Records drawn from a dataset:
++++++++

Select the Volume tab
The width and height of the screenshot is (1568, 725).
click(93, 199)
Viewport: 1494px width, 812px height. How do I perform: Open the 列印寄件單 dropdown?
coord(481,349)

++++++++

- WHAT TO PRODUCE -
Exact retyping of all the entries is required.

- RESPONSE -
Select the Volume tab
The width and height of the screenshot is (1568, 725).
click(93, 199)
Viewport: 1494px width, 812px height. How do I perform: Open the 列印寄件單 dropdown?
coord(481,349)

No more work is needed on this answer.